:: Input ::
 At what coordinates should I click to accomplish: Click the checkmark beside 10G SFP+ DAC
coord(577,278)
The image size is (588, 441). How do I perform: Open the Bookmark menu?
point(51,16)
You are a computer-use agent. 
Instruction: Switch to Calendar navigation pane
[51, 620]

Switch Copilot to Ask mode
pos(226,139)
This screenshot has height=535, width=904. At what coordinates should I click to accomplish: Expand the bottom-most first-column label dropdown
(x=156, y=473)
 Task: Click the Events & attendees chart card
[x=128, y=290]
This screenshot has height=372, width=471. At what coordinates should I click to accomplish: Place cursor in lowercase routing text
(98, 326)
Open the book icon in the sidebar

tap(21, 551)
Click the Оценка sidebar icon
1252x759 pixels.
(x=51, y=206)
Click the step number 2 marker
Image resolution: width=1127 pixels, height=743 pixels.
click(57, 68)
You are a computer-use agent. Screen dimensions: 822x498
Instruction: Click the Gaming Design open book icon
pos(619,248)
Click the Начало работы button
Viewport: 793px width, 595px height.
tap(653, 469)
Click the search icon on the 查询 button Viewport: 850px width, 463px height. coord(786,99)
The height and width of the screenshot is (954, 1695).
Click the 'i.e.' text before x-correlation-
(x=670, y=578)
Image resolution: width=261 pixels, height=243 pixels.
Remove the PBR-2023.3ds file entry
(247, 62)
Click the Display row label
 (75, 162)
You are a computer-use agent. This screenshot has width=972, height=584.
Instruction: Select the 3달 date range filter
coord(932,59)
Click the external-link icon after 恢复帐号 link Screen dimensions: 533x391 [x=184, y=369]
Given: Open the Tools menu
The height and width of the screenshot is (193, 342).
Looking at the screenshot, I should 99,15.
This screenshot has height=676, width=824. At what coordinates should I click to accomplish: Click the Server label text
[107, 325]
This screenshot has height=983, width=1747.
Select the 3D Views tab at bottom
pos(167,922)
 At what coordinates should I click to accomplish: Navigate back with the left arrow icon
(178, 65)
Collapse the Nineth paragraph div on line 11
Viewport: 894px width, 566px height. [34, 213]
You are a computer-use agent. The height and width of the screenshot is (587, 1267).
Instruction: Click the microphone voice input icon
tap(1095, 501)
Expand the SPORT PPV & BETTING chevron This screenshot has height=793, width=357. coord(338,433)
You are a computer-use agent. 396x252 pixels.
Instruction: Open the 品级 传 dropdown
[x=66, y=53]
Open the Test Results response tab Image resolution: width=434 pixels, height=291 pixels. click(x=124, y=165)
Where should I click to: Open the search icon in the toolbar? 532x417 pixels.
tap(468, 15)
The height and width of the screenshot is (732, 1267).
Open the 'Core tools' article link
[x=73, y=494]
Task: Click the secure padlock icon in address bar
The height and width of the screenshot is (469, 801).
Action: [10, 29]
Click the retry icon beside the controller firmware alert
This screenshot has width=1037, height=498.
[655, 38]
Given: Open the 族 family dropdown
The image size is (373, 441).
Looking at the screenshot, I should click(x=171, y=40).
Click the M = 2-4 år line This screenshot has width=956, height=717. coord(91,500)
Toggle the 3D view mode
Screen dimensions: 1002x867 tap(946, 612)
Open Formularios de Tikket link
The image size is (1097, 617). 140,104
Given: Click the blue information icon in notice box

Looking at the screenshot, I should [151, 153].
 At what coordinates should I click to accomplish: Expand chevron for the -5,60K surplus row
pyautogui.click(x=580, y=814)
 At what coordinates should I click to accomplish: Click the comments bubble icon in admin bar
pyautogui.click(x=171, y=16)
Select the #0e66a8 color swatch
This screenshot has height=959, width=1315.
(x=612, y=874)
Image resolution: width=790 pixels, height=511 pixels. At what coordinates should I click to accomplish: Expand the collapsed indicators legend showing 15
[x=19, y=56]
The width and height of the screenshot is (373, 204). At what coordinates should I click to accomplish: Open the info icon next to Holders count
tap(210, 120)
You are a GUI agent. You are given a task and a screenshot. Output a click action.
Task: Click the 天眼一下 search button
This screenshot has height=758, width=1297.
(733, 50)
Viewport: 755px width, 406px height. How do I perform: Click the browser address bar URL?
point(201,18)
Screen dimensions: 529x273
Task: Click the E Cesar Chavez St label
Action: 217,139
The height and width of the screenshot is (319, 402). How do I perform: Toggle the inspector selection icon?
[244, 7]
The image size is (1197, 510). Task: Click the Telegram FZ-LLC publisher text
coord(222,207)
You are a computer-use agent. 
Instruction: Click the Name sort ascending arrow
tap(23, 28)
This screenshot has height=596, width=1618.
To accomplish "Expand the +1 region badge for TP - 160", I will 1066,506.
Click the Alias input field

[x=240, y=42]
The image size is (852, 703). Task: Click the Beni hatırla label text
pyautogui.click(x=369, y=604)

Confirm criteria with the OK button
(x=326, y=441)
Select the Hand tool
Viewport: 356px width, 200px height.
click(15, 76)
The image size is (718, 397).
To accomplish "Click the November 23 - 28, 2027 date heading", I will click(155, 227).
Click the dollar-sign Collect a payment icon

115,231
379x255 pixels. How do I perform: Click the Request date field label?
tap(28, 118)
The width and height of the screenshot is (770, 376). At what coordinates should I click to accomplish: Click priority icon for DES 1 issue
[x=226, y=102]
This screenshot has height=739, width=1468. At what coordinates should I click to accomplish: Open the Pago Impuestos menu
:::
- Directions -
Copy out the data shown above in full. Match it exactly.

- Solution -
 At what coordinates should I click to accomplish: Click the checkmark beside 10G SFP+ DAC
coord(577,278)
The image size is (588, 441). How do I perform: Open the Bookmark menu?
point(51,16)
You are a computer-use agent. 
Instruction: Switch to Calendar navigation pane
[51, 620]

Switch Copilot to Ask mode
pos(226,139)
This screenshot has height=535, width=904. At what coordinates should I click to accomplish: Expand the bottom-most first-column label dropdown
(x=156, y=473)
 Task: Click the Events & attendees chart card
[x=128, y=290]
This screenshot has height=372, width=471. At what coordinates should I click to accomplish: Place cursor in lowercase routing text
(98, 326)
Open the book icon in the sidebar

tap(21, 551)
Click the Оценка sidebar icon
1252x759 pixels.
(x=51, y=206)
Click the step number 2 marker
Image resolution: width=1127 pixels, height=743 pixels.
click(57, 68)
You are a computer-use agent. Screen dimensions: 822x498
Instruction: Click the Gaming Design open book icon
pos(619,248)
Click the Начало работы button
Viewport: 793px width, 595px height.
tap(653, 469)
Click the search icon on the 查询 button Viewport: 850px width, 463px height. coord(786,99)
The height and width of the screenshot is (954, 1695).
Click the 'i.e.' text before x-correlation-
(x=670, y=578)
Image resolution: width=261 pixels, height=243 pixels.
Remove the PBR-2023.3ds file entry
(247, 62)
Click the Display row label
 (75, 162)
You are a computer-use agent. This screenshot has width=972, height=584.
Instruction: Select the 3달 date range filter
coord(932,59)
Click the external-link icon after 恢复帐号 link Screen dimensions: 533x391 [x=184, y=369]
Given: Open the Tools menu
The height and width of the screenshot is (193, 342).
Looking at the screenshot, I should 99,15.
This screenshot has height=676, width=824. At what coordinates should I click to accomplish: Click the Server label text
[107, 325]
This screenshot has height=983, width=1747.
Select the 3D Views tab at bottom
pos(167,922)
 At what coordinates should I click to accomplish: Navigate back with the left arrow icon
(178, 65)
Collapse the Nineth paragraph div on line 11
Viewport: 894px width, 566px height. [34, 213]
You are a computer-use agent. The height and width of the screenshot is (587, 1267).
Instruction: Click the microphone voice input icon
tap(1095, 501)
Expand the SPORT PPV & BETTING chevron This screenshot has height=793, width=357. coord(338,433)
You are a computer-use agent. 396x252 pixels.
Instruction: Open the 品级 传 dropdown
[x=66, y=53]
Open the Test Results response tab Image resolution: width=434 pixels, height=291 pixels. click(x=124, y=165)
Where should I click to: Open the search icon in the toolbar? 532x417 pixels.
tap(468, 15)
The height and width of the screenshot is (732, 1267).
Open the 'Core tools' article link
[x=73, y=494]
Task: Click the secure padlock icon in address bar
The height and width of the screenshot is (469, 801).
Action: [10, 29]
Click the retry icon beside the controller firmware alert
This screenshot has width=1037, height=498.
[655, 38]
Given: Open the 族 family dropdown
The image size is (373, 441).
Looking at the screenshot, I should click(x=171, y=40).
Click the M = 2-4 år line This screenshot has width=956, height=717. coord(91,500)
Toggle the 3D view mode
Screen dimensions: 1002x867 tap(946, 612)
Open Formularios de Tikket link
The image size is (1097, 617). 140,104
Given: Click the blue information icon in notice box

Looking at the screenshot, I should [151, 153].
 At what coordinates should I click to accomplish: Expand chevron for the -5,60K surplus row
pyautogui.click(x=580, y=814)
 At what coordinates should I click to accomplish: Click the comments bubble icon in admin bar
pyautogui.click(x=171, y=16)
Select the #0e66a8 color swatch
This screenshot has height=959, width=1315.
(x=612, y=874)
Image resolution: width=790 pixels, height=511 pixels. At what coordinates should I click to accomplish: Expand the collapsed indicators legend showing 15
[x=19, y=56]
The width and height of the screenshot is (373, 204). At what coordinates should I click to accomplish: Open the info icon next to Holders count
tap(210, 120)
You are a GUI agent. You are given a task and a screenshot. Output a click action.
Task: Click the 天眼一下 search button
This screenshot has height=758, width=1297.
(733, 50)
Viewport: 755px width, 406px height. How do I perform: Click the browser address bar URL?
point(201,18)
Screen dimensions: 529x273
Task: Click the E Cesar Chavez St label
Action: 217,139
The height and width of the screenshot is (319, 402). How do I perform: Toggle the inspector selection icon?
[244, 7]
The image size is (1197, 510). Task: Click the Telegram FZ-LLC publisher text
coord(222,207)
You are a computer-use agent. 
Instruction: Click the Name sort ascending arrow
tap(23, 28)
This screenshot has height=596, width=1618.
To accomplish "Expand the +1 region badge for TP - 160", I will 1066,506.
Click the Alias input field

[x=240, y=42]
The image size is (852, 703). Task: Click the Beni hatırla label text
pyautogui.click(x=369, y=604)

Confirm criteria with the OK button
(x=326, y=441)
Select the Hand tool
Viewport: 356px width, 200px height.
click(15, 76)
The image size is (718, 397).
To accomplish "Click the November 23 - 28, 2027 date heading", I will click(155, 227).
Click the dollar-sign Collect a payment icon

115,231
379x255 pixels. How do I perform: Click the Request date field label?
tap(28, 118)
The width and height of the screenshot is (770, 376). At what coordinates should I click to accomplish: Click priority icon for DES 1 issue
[x=226, y=102]
This screenshot has height=739, width=1468. At what coordinates should I click to accomplish: Open the Pago Impuestos menu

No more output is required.